ヴァンパイア/ロード 君臨するは、終焉の賢王/葛西伸哉


ヴァンパイア/ロード ~君臨するは、終焉の賢王~ (HJ文庫)
ヴァンパイア/ロード ~君臨するは、終焉の賢王~ (HJ文庫)【Amazon】【BOOK☆WALKER】

評価:★★★☆☆
2016年9月刊。
吸血鬼の王となった主人公が、彼をめぐる2派の対立に巻き込まれていくヴァンパイア・ファンタジー。ただし主人公は人間。
吸血鬼の設定がなかなか面白く、ちょっと異常なくらい冷静な頭脳派主人公も好みでした。
ストーリー的には壮大なる序章という感じ。今後、彼が王の力と自分の頭脳を使ってどんな風に復讐と目的を果たしていくのか楽しみです。

☆あらすじ☆
「貴方を救出に参上いたしました、我らが王<ロード>」特殊な血液型を持つ男子高校生・神鎚黎<みづちれい>は、早くに両親を事故で亡くしたものの、引き取られた先の養父母や義理の妹にも恵まれ、充実した生活を送っていた。しかし謎の襲撃者に命を狙われたことで、その穏やかな日常は一変する。激しい戦闘の最中、混乱する黎の前に現れた美しき吸血鬼<ヴァンパイア>の少女・リーリヤ。彼女は黎へと膝を折り、絶対の忠誠を誓ってみせた。この瞬間から、黎は吸血鬼<ヴァンパイア>たちの争いの中心――王<ロード>として敵対勢力の殲滅を決意する!!

以下、ネタバレありの感想です。

 

吸血鬼ものは数多くありますが、その起源に関わる設定になかなか個性を感じられる作品でした。
古代の王によって人造的につくられて意図的に弱点を用意され、「王」の血を持つものに絶対服従の生物兵器。それが今や二派に別れて王へ服従するか自ら支配者になるかで争っている、と。
ありそうで意外とみたことなかった設定かも? 少なくとも私には。

 

そして現代で「王」とされる特殊な血液型を持つのが、主人公である高校生神鎚黎
人間を支配するために王を殺そうとする「貴族派」によって義理の両親を惨殺され、王に従う「王党派」リーリヤに窮地を救われた黎は、貴族派への復讐と吸血鬼殲滅のために動き出す、というのが本作のストーリーとなります。

 

この主人公が怖いくらい冷静。
「王の器」ってことなのでしょうが、普通の男子高校生が両親の惨殺現場でもあまり取り乱すことなく状況を把握し、その後も冷静に事態を掌握しようと動くとか・・・・・・何という恐ろしい少年。
個人的にはもう少し人間くささがあっても良かったかなぁと思いつつ、この異常なくらいの冷静沈着さが面白いとも感じたり。
頭脳派キャラだし彼自身は吸血鬼化することはないということなので、黎はあくまで他の吸血鬼やヒロインたちを駒のように動かしていくことに徹するのでしょう。これはこれで今後も期待できそうな主人公です。

 

そんな黎の傍には3人のヒロイン。

義理の妹・美紘との序盤の少しだけ閉塞的な兄妹関係が結構良いな・・・とか思っていたのですが、最終的にもっと危うい関係になったような?
ただでさえ義兄なのか異性なのかで微妙な距離感だったのに、そこに絶対服従の主従関係まで持ち込んでくるとか、ほんとカオス。どうなるのかワクワクしますw

そして黎のサポートをするリーリヤと、元から黎とは協力関係にあった同級生の魁冥寺京香
リーリヤと美紘が黎に絶対服従のヒロインなので、京香には黎の良心の手綱を握っていてほしいところですが、どうなるかなぁ。

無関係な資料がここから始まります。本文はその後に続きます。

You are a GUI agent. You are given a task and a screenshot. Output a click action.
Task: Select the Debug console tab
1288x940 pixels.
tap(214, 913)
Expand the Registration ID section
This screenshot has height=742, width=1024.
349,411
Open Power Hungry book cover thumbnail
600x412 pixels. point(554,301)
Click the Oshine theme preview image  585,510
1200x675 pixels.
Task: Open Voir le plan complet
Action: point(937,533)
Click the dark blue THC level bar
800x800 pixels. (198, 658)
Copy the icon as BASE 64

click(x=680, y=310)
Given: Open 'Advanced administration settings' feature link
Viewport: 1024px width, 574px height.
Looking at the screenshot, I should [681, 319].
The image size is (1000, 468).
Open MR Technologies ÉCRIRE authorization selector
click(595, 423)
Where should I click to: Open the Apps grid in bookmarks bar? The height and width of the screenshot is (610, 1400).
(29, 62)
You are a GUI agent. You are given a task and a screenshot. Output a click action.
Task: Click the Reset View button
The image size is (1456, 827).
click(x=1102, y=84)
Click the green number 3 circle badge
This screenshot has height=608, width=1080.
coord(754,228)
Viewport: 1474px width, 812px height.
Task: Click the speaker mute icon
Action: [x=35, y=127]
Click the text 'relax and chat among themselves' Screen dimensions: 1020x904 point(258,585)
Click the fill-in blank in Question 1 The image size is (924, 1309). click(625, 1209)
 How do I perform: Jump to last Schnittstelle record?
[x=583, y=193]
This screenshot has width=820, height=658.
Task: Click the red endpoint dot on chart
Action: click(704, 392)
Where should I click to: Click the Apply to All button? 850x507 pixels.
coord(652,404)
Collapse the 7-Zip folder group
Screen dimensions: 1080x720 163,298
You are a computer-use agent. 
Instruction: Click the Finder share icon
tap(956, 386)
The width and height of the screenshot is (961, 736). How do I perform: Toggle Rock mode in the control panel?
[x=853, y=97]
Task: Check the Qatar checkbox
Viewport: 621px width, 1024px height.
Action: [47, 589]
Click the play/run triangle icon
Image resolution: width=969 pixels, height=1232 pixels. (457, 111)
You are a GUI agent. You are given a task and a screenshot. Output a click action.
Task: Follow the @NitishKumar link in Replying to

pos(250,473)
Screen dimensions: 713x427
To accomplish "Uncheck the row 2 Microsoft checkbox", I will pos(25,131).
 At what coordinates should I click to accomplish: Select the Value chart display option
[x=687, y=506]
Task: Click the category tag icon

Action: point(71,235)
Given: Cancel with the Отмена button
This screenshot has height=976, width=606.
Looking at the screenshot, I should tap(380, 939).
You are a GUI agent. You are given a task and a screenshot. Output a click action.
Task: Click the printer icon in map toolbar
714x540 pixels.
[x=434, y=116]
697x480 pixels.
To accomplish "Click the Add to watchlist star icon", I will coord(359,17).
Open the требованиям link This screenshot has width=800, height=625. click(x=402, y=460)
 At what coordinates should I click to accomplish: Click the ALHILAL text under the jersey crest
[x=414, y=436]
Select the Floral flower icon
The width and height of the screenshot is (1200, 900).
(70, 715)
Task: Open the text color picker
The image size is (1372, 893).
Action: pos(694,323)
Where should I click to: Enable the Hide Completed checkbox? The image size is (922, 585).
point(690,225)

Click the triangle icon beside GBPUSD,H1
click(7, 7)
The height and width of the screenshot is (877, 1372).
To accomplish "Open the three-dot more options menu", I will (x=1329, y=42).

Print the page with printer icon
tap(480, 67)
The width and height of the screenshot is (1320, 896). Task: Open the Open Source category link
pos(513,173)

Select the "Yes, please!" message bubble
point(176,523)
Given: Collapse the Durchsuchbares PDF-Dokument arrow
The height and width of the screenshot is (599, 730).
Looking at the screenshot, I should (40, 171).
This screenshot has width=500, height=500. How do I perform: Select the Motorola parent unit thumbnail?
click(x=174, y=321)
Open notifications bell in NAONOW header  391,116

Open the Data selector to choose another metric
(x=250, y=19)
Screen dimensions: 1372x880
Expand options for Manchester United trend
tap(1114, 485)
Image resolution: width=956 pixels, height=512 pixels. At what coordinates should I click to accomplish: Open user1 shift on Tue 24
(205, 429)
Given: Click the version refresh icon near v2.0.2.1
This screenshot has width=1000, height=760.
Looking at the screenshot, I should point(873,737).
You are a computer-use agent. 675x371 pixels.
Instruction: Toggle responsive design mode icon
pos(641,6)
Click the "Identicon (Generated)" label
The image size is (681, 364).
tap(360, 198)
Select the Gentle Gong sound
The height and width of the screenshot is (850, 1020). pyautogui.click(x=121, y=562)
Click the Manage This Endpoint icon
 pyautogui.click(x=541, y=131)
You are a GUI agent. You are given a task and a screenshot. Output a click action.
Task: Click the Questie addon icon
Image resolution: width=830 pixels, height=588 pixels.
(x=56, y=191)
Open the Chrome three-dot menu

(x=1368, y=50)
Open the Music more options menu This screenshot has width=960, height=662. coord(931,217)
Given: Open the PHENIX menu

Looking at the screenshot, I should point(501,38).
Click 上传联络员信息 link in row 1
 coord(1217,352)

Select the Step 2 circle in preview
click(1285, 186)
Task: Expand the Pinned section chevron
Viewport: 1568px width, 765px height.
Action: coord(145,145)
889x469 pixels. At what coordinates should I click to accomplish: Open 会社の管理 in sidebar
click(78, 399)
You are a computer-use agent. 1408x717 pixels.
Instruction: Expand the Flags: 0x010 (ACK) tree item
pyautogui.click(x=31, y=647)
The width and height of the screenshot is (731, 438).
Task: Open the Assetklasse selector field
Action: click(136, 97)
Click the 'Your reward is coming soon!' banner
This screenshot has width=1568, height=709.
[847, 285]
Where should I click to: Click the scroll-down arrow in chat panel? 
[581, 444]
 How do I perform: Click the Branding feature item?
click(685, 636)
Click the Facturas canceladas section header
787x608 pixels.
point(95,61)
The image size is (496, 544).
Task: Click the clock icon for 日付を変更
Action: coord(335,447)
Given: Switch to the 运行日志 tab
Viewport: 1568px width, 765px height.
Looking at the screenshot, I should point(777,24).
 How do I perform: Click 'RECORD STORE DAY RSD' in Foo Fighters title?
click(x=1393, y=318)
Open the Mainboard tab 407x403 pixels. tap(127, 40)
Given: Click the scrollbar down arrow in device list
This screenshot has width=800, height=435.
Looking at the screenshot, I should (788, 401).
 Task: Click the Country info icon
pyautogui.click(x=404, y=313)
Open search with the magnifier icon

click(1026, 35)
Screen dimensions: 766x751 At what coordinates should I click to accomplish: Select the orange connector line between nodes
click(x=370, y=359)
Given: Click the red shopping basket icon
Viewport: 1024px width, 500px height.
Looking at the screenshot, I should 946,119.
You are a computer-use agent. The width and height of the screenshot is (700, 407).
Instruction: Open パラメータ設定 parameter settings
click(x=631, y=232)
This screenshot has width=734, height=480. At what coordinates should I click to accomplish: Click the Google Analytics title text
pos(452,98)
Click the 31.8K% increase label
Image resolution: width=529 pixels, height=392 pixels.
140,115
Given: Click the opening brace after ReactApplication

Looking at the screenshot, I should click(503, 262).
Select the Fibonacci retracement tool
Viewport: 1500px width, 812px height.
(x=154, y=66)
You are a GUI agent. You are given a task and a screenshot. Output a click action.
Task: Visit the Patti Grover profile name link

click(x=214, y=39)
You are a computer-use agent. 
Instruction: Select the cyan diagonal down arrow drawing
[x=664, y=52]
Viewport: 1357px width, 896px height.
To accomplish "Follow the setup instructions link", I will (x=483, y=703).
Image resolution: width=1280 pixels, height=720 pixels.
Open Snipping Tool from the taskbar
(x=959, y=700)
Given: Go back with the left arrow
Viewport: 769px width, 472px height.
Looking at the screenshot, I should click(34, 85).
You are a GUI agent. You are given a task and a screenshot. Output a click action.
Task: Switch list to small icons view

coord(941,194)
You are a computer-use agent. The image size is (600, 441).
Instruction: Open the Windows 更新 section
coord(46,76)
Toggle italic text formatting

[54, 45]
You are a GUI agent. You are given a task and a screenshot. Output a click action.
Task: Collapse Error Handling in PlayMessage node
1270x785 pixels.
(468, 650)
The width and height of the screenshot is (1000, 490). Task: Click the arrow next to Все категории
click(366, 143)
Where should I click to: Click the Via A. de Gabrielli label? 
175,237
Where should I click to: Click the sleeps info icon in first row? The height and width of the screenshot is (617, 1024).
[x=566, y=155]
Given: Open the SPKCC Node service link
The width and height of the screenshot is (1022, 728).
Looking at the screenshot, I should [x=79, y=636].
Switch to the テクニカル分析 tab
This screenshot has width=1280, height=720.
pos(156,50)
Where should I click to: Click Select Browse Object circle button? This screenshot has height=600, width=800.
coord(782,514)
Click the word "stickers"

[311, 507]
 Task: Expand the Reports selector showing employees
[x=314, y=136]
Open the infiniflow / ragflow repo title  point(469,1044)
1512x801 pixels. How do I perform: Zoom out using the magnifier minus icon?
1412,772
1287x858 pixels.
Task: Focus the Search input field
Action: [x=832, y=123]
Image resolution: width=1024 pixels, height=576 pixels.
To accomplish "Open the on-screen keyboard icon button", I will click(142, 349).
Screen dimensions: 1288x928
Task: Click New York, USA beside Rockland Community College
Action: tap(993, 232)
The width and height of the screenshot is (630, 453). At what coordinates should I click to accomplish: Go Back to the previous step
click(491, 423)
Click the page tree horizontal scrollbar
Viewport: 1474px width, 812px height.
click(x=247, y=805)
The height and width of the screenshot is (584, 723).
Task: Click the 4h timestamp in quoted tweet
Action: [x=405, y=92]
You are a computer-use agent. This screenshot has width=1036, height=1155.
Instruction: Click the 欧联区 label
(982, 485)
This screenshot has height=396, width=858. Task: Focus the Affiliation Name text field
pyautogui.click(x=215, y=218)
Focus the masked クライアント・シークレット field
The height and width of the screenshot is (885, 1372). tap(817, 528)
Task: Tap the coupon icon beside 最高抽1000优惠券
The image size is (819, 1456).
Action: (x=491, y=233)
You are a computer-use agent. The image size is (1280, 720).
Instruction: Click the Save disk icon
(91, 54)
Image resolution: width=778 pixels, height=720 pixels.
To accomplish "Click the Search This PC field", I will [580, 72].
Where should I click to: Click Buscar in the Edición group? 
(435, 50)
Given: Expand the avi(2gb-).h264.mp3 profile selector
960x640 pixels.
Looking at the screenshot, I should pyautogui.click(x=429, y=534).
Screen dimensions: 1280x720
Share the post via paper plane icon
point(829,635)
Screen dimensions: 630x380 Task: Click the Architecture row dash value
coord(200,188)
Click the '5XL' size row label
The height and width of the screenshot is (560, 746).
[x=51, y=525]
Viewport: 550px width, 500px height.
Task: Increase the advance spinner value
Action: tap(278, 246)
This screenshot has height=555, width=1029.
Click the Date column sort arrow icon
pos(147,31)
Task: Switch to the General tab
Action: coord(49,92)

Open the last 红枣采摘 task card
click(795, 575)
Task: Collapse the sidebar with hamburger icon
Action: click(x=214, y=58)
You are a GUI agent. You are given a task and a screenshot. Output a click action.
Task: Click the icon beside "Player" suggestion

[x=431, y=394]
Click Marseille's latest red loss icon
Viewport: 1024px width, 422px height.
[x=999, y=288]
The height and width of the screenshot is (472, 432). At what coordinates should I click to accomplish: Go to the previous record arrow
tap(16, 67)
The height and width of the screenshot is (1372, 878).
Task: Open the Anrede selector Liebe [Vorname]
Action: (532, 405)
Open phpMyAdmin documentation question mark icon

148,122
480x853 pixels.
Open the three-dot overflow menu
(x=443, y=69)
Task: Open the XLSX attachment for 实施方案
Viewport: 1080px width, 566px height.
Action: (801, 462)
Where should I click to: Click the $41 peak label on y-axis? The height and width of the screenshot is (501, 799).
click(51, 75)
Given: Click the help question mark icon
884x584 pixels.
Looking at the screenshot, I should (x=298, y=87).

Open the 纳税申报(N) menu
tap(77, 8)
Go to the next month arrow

どのヒロインも魅力的なので、今後のラブコメパートにも期待していますw

 

さて、今回は陣取りゲーム的な駆け引きに勝利し、貴族派との戦いの拠点をゲットしたところで終わってしまいました。
「貴婦人」との戦いは持ち越してしまったけれど、今後はどういう風に進んでいくのでしょうか。
今回みたいな感じで各地にある貴族派の拠点を順次潰していく話になっても面白そうだけどなー。